Saat akhirnya hamil dan mengandung saya, beliau exited luar biasa tapi sekaligus juga lemah dan khawatir sehingga harus beberapa kali di opname karena kondisinya. Yang lebih horor, kehamilan yang sudah lama dinanti itu membuat beliau paranoid, terlebih jika ingat apa yang terjadi pada kehamilan sebelumnya. Sekian minggu sebelum hari prediksi kelahiran pun beliau lebih memilih untuk opname karena ketakutan terjadi sesuatu yang tidak bisa dia tangani jika dia tetap menjalankan aktivitas seperti biasa. Bisa jadi itu karena trauma.

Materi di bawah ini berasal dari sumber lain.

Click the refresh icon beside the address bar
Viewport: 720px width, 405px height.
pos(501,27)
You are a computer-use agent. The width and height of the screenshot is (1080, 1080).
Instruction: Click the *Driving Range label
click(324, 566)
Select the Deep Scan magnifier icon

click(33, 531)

Saya merasa sedih mengingatnya kembali karena waktu tidak pernah bisa diputar kembali, karena saya sungguh tidak tahu apa yang harus beliau alami demi dan karena mengandung saya. Sementara mengembalikan air susunya selama sehari pun saya tidak memiliki kesanggupan itu.

Ketika beliau tiada, saya masih remaja. Belum mampu mengerti sepenuhnya pada jalan pikiran beliau, seperti ibu dan anak lainnya kami juga sering tidak sependapat baik tentang saya atau tentang ibu saya yang menurut saya karena terlalu baik dan selalu mengambil sikap mengalah justru diremehkan oleh beberapa orang.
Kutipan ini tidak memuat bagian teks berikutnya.